_Objective_
Reproduce verbatim the lines of the listing starting with the line containing "The width and" and going on through the line containing "Action: 29,187", leaving out the pictures.

_Material shown_
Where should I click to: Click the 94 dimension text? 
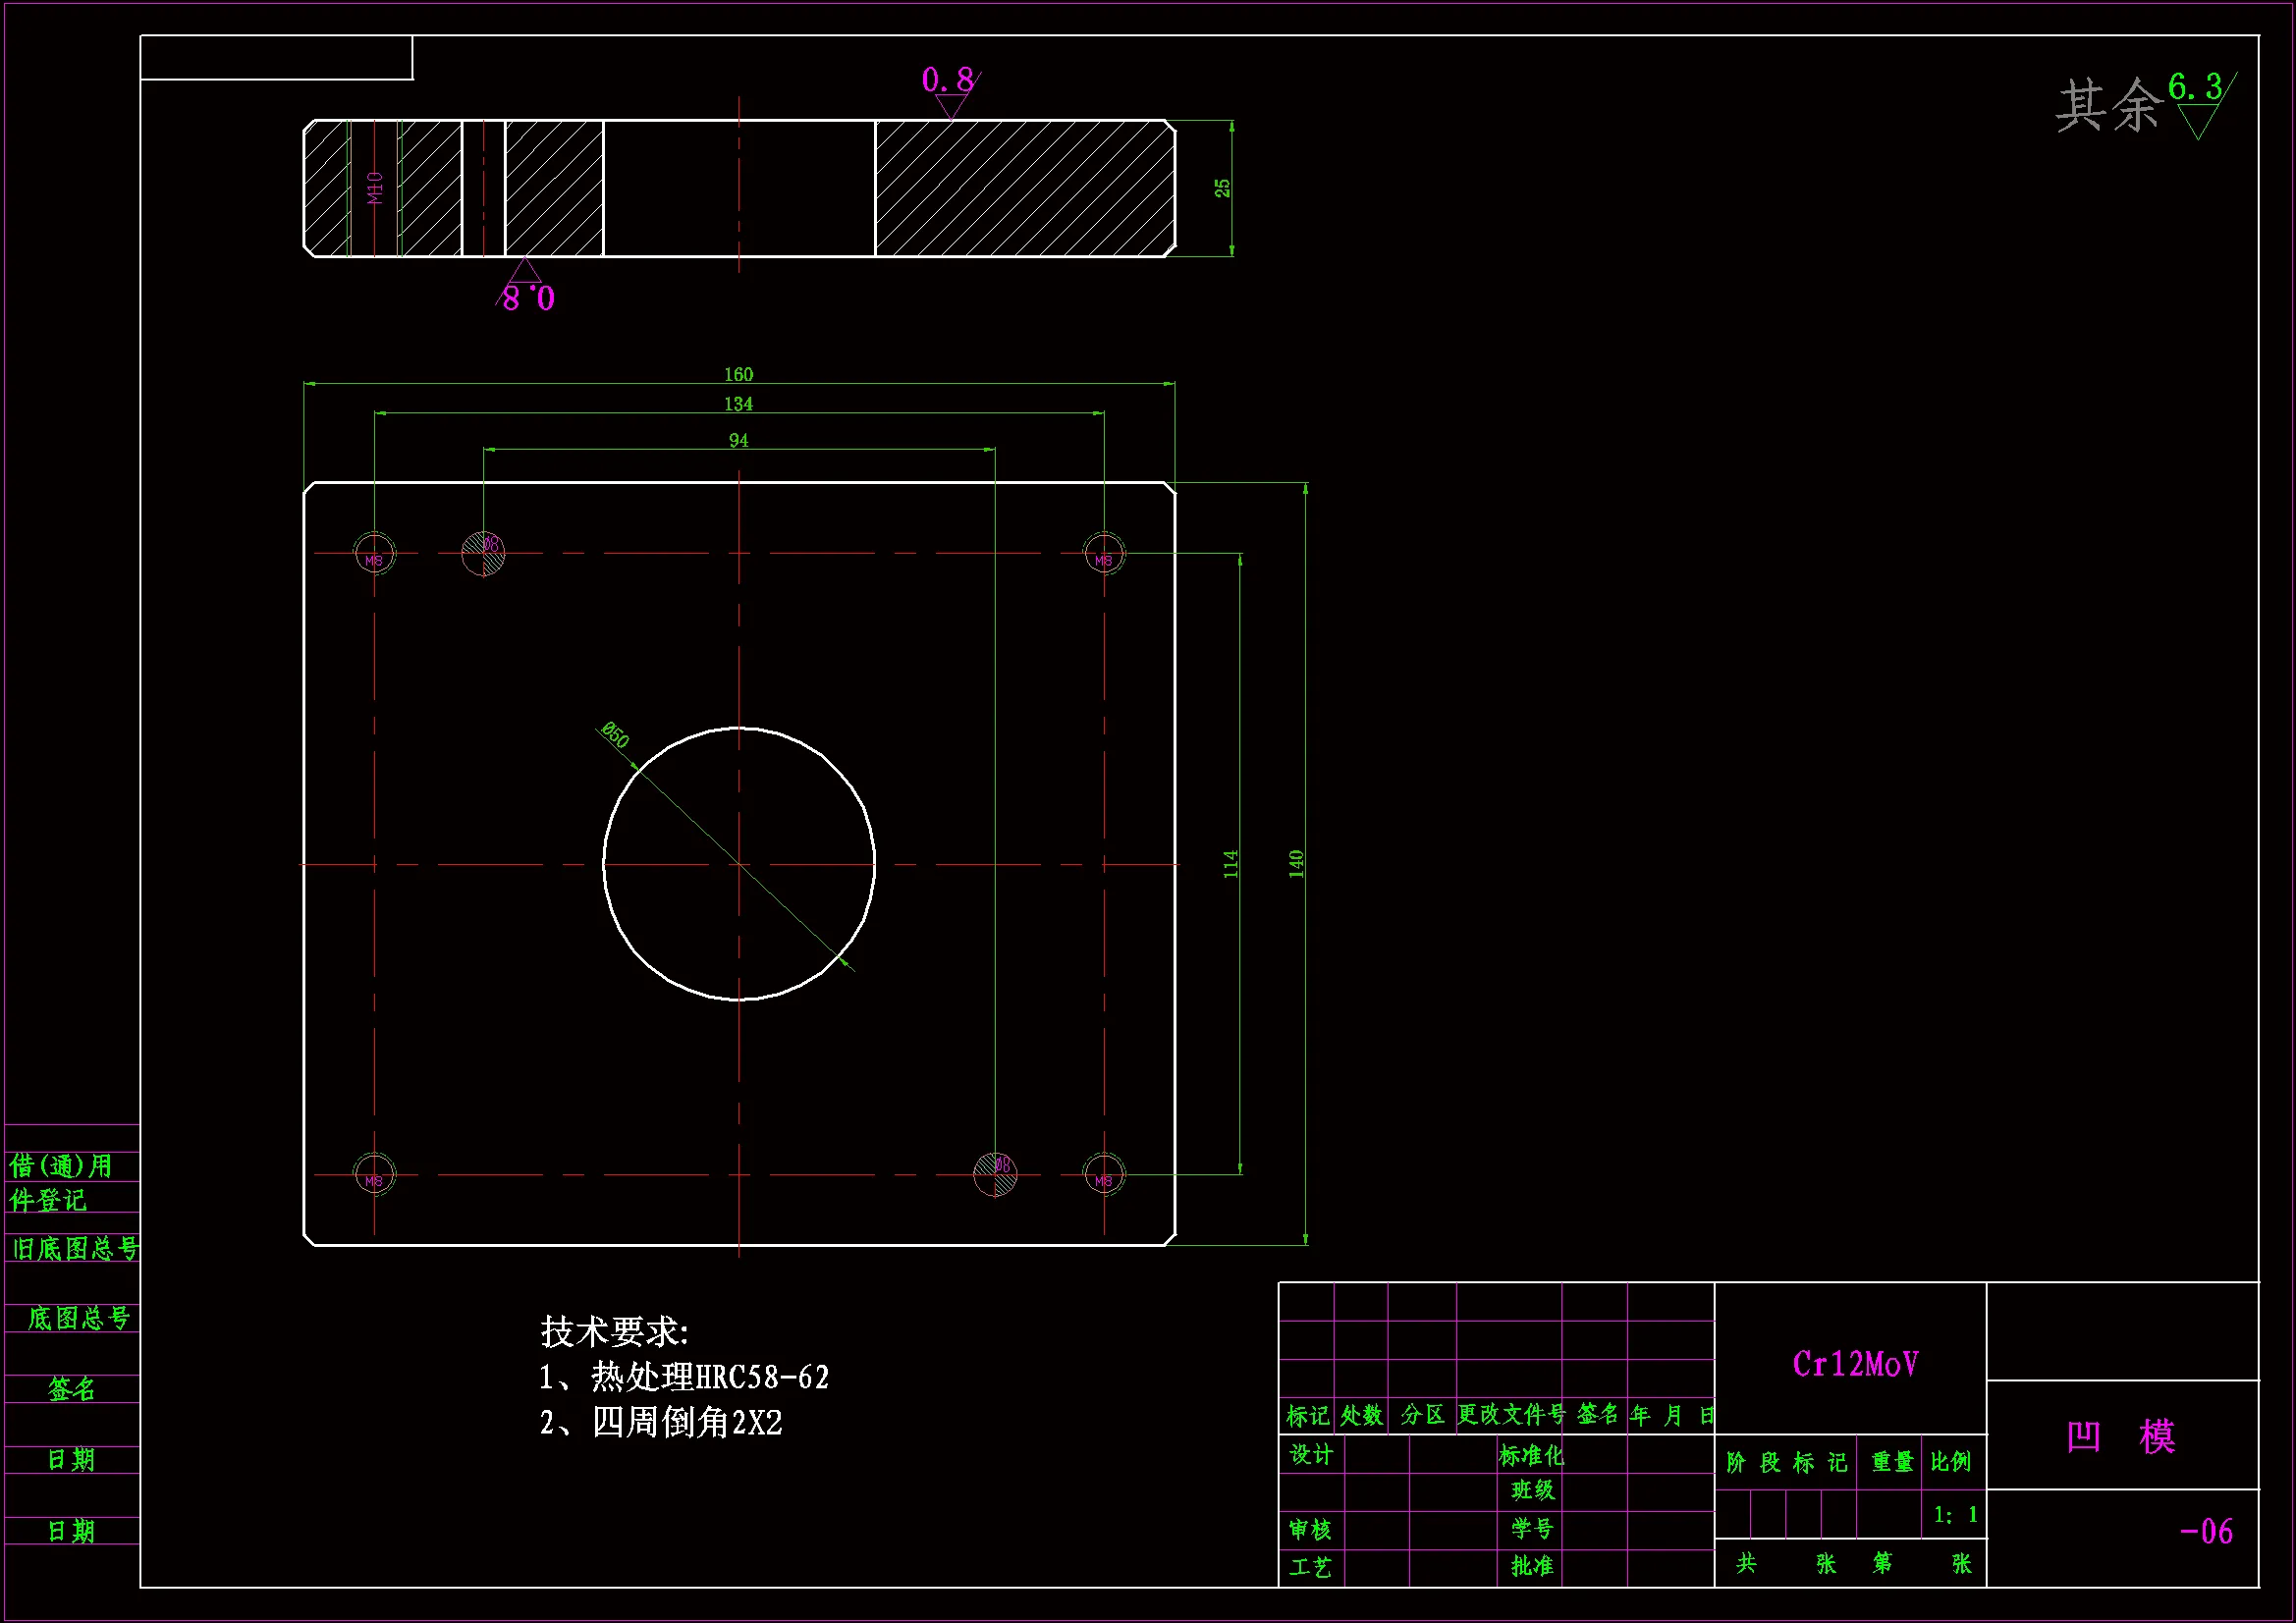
--
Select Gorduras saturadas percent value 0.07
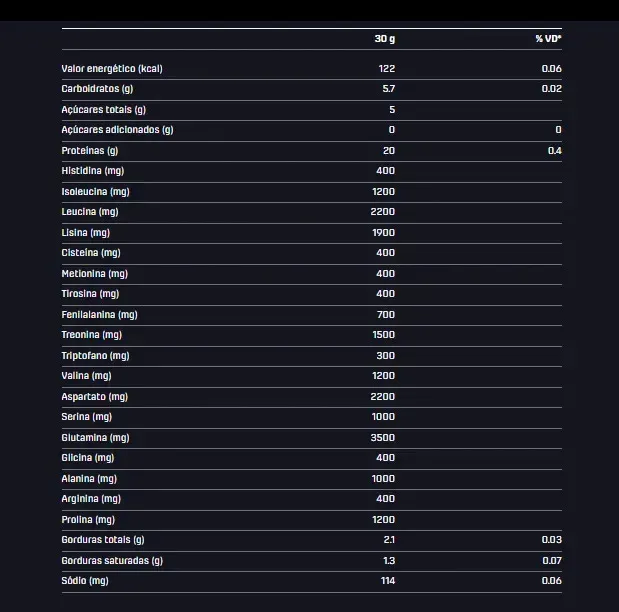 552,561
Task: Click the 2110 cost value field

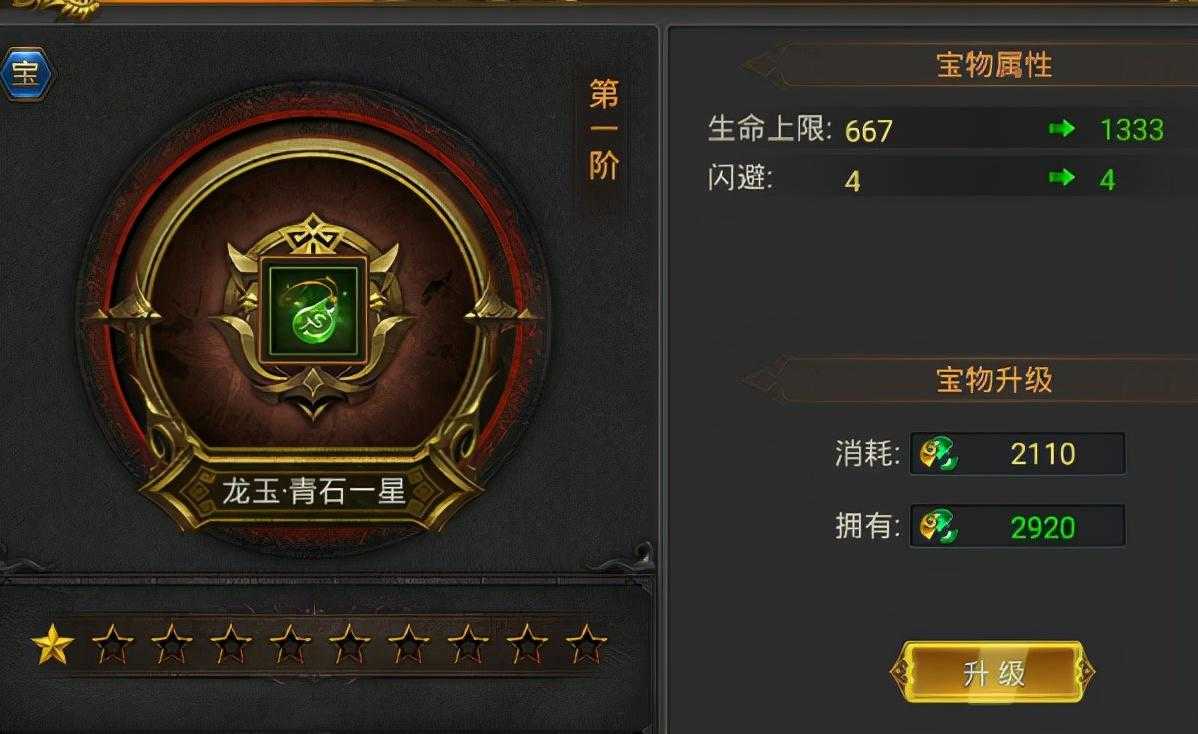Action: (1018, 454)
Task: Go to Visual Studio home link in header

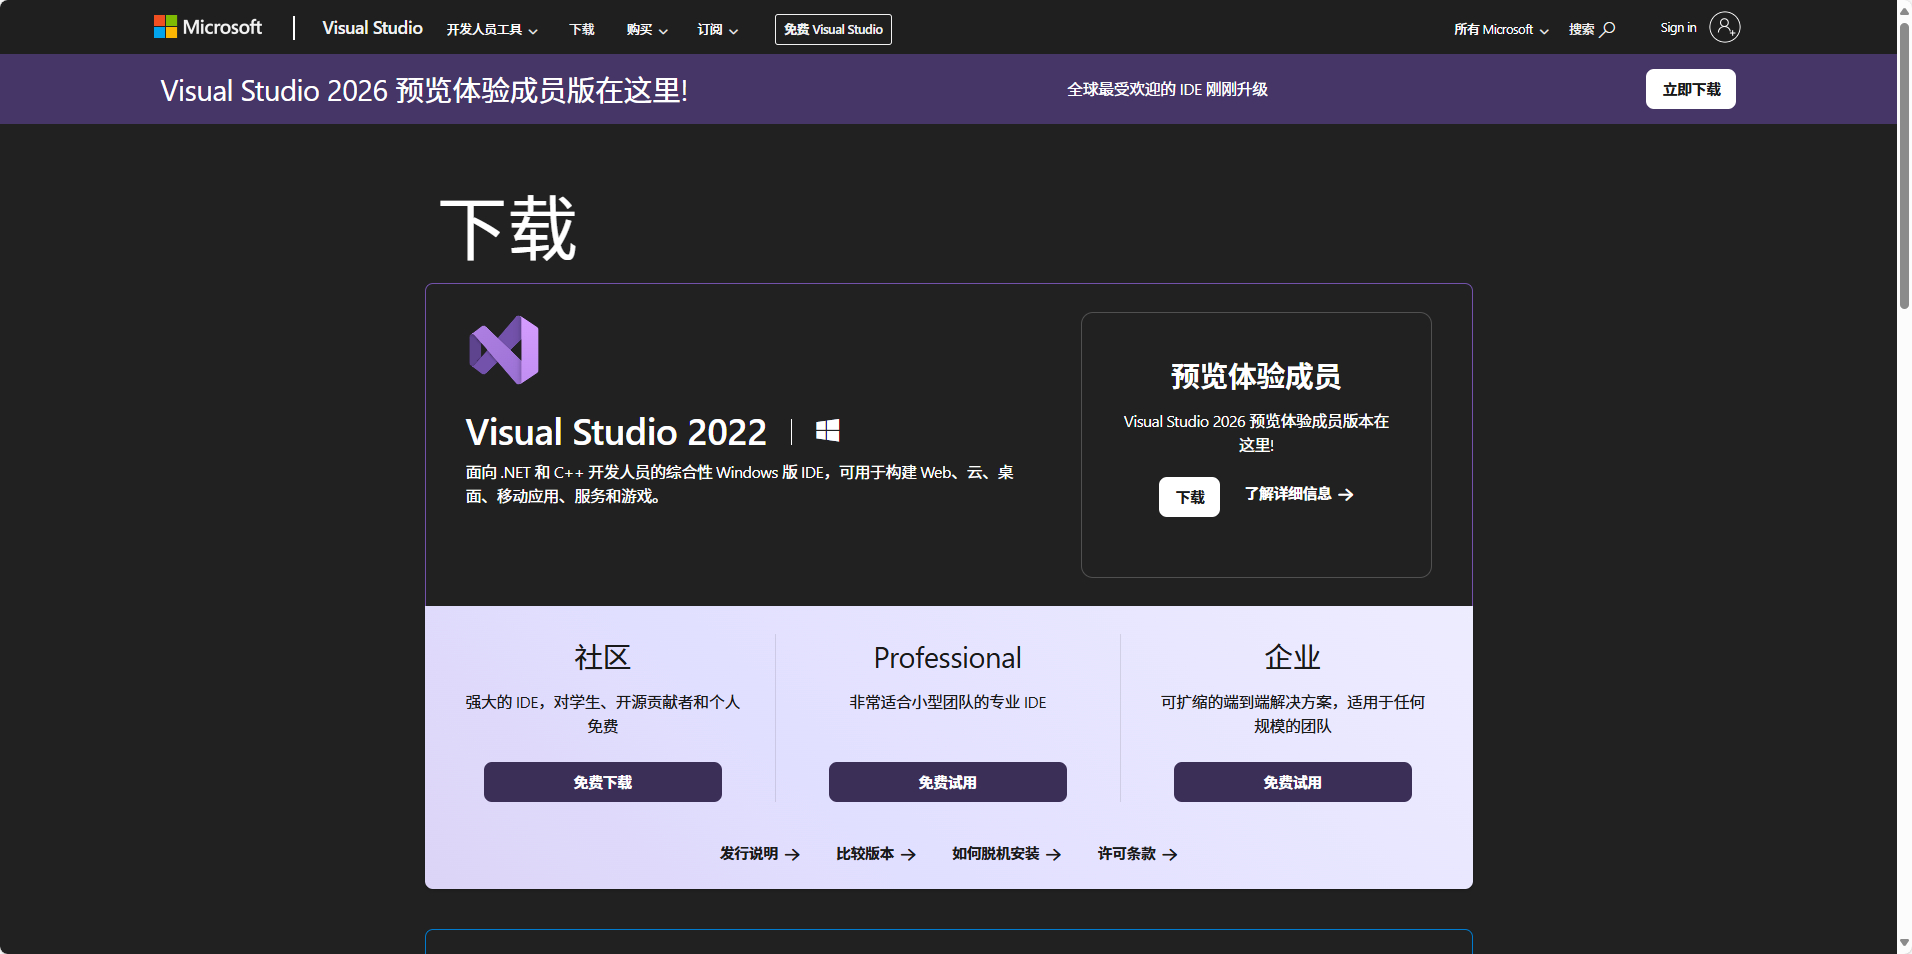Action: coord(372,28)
* * *
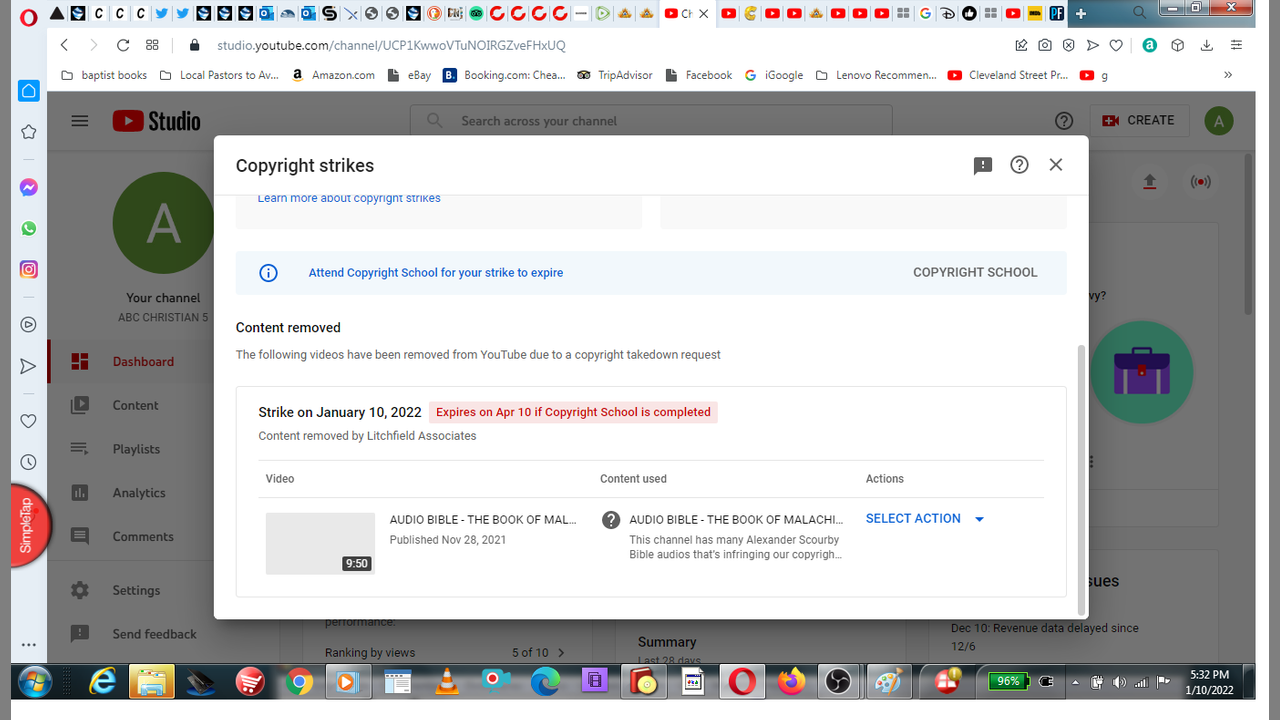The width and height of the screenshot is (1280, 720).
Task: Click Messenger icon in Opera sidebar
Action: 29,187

_Reply_
The width and height of the screenshot is (1280, 720).
Task: Click Messenger icon in Opera sidebar
Action: 29,187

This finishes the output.